Author organizations

As noted above, our data sources usually include organizational affiliations for each author of an article.
We use this affiliation data to identify one or more organizations for each author of a given article in the MAC. (In some cases, an author is listed on an article as affiliated with multiple organizations.)
The MAC’s author organization data is article-specific. For example, if Professor Doe moves from Georgetown to Oxford, she will be counted as affiliated with Georgetown for the articles she published while at Georgetown, and with Oxford for the articles she published after moving there.
In general, you can think of the MAC’s affiliation data as a table with three columns: one listing the specific article, one listing the name of an author of that article, and one listing the organization that author is associated with in that article.
- If no source lists an organizational affiliation for an author, we assign that author a null organization.
When different sources specify different organizations for the same author of a given article, we use a set of heuristics to pick the source most likely to be accurate, and use the organization information from that source.
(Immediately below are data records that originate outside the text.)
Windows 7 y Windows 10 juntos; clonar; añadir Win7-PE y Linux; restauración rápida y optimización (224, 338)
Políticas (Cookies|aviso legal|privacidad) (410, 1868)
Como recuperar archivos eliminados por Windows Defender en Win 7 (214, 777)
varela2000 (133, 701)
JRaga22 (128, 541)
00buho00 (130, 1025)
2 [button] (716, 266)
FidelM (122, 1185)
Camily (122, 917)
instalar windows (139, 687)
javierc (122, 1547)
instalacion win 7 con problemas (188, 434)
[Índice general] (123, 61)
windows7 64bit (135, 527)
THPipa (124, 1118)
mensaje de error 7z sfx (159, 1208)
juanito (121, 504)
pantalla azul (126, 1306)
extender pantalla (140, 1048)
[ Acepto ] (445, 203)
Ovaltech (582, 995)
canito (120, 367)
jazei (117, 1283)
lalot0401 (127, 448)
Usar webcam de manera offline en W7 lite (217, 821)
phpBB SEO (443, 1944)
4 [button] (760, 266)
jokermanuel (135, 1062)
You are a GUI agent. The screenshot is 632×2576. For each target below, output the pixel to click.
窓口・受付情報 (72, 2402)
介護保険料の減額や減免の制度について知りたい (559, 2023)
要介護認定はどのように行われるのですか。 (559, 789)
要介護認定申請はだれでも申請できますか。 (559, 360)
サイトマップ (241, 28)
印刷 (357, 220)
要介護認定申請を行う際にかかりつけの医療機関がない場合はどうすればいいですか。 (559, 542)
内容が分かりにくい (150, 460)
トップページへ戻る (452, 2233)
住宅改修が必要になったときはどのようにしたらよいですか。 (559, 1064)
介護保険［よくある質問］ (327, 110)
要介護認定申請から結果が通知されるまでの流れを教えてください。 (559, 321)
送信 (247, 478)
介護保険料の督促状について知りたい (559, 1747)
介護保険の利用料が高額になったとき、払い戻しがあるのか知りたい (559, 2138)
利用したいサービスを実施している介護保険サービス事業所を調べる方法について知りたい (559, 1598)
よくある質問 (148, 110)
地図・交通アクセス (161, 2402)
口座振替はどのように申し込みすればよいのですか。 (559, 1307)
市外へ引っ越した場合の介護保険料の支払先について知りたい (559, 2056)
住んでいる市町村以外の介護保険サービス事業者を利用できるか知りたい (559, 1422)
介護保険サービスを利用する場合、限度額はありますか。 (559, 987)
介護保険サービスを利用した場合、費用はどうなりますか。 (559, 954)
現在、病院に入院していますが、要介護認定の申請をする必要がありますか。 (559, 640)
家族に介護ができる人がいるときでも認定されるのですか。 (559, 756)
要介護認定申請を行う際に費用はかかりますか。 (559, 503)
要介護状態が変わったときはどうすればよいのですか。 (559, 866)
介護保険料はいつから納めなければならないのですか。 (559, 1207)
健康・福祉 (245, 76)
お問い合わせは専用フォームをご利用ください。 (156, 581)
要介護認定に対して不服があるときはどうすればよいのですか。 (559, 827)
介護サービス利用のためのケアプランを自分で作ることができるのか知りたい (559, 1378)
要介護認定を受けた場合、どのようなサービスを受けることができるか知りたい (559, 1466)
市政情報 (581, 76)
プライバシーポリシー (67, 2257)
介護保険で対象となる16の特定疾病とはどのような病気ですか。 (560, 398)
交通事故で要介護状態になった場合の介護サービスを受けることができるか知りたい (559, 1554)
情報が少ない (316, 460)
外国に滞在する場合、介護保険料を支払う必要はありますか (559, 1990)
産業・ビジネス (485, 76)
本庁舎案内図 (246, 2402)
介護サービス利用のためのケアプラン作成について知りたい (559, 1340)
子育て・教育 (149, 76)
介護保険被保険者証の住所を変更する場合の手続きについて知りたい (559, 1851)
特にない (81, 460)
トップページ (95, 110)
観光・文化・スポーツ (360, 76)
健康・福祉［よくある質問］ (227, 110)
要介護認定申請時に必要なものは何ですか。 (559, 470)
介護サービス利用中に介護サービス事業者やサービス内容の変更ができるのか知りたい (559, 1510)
We preferentially use data from sources with more complete links between authors and organizations and more complete data about organizations (e.g., mappings to countries or unique identifiers).

Author organization countries

We try to assign a country to each author organization:
- If the organization has a ROR identifier, we use the country specified by ROR.
- If the organization doesn’t have a ROR identifier, we use the country specified for that organization in the data source that we used to identify the organization in the first place, if available.
- In cases where the country provided by our data source appears to be incorrect based on an analyst’s review, we selectively apply corrections.
- We use an internal mapping table to normalize country names (for example, assigning "USA" and "U.S." to the United States).
- If that source doesn’t specify a country, we assign a null value for this field. 79.86% of distinct organizations have no country affiliation.
Here (and generally in ETO resources) we use "country" informally, as a shorthand term for sovereign countries, independent states, and certain other geographic entities. Specifically, any entity that has an ISO 3166-1 code is termed a "country" in ETO resources. In other words, Entities such as territories and special administrative regions may or may not appear in MAC data separately from the sovereign countries with which they are associated (if any), but if they do, they are described as "countries."

Author organization types

Each author-affiliated organization is assigned to one of five types: Education, Company, Nonprofit, Government, or null (unknown).
We use sectoral data from the ROR database to assign types. We assign organizations without ROR identifiers a null value for this field.

Funding organizations

Some articles mention the organizations that funded the research in the article, and some of the MAC’s data sources extract these mentions from article text.
We compile the extracted names from these sources for each article, then normalize and deduplicate the names, resulting in a clean list of funding organizations for the article.
- We manually review a subset of the funder names that appear most often in the corpus and manually resolve variants to single, "official" names.
- For organizations linked to a ROR id, we use the organization name from ROR.
- We normalize the remaining organization names for deduplication by deaccenting, stripping punctuation, normalizing whitespace, replacing "&" with "and", machine-translating non-English names if the resulting English name appears elsewhere in the corpus, replacing acronyms appearing in parentheses with their corresponding expansions when this can be done unambiguously, and removing parenthesized expressions at the end of names.
- If the normalized versions of multiple names are the same after these steps, we use the original name that occurs most often in the underlying data sources (or its translation, if the name is non-English) as the "official" name in the MAC.
7.55% of articles in the MAC have at least some metadata related to funding organizations.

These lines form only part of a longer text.